Die Leipziger Autoritarismus Studie widmet dem Antisemitismus ein ganzes Kapitel
Die Leipziger Autoritarismus Studie widmet dem Antisemitismus ein ganzes Kapitel (Quelle: Screenshot Cover)

Vor Kurzem wurden die Ergebnisse der neuesten Leipziger Autoritarismus Studie publiziert. Mit einem eigenen Kapitel wird ein besonderer Fokus auf den Antisemitismus gelegt.

Gesellschaft für kritische Bildung

Vor Kurzem wurden die Ergebnisse der neuesten Leipziger Autoritarismus Studie publiziert. Mit einem eigenen Kapitel wird in der diesjährigen Studie unter anderem ein besonderer Fokus auf den Antisemitismus gelegt. Die theoretischen und historischen Ausführungen zum Thema sind gelungen.
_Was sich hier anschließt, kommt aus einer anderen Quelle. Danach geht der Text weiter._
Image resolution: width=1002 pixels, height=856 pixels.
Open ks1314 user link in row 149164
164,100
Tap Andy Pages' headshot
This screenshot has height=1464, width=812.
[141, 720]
Positiv hervorzuheben ist auch der starke Bezug auf die Kritische Theorie und auf psychoanalytische Ansätze zur Erklärung von Antisemitismus.
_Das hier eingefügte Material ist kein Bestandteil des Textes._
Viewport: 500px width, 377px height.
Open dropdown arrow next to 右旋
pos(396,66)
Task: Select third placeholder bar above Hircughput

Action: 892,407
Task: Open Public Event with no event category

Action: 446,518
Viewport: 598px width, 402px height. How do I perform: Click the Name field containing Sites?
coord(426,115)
Begrüßenswert ist zudem, dass im Unterschied zur bereits an anderer Stelle kritisierten Mannheimer Studie ein stärkerer Fokus auf linken Antisemitismus und solchen aus sich selbst progressiv wähnenden Milieus, die aber nicht durchgängig als links zu beschreiben sind, gelegt und dieser nicht relativiert wird. Die Autoren der Leipziger Studie üben Kritik am Poststrukturalismus, an den Postcolonial Studies, an Teilen der Klimabewegung und manchen Teilen der queeren und feministischen Bewegung für ihre antisemitischen Tendenzen (S. 141).

In früheren Jahren wurden in der Leipziger Autoritarismus Studie drei Dimensionen des Antisemitismus erhoben: tradierter, israelbezogener sowie Schuldabwehrantisemitismus.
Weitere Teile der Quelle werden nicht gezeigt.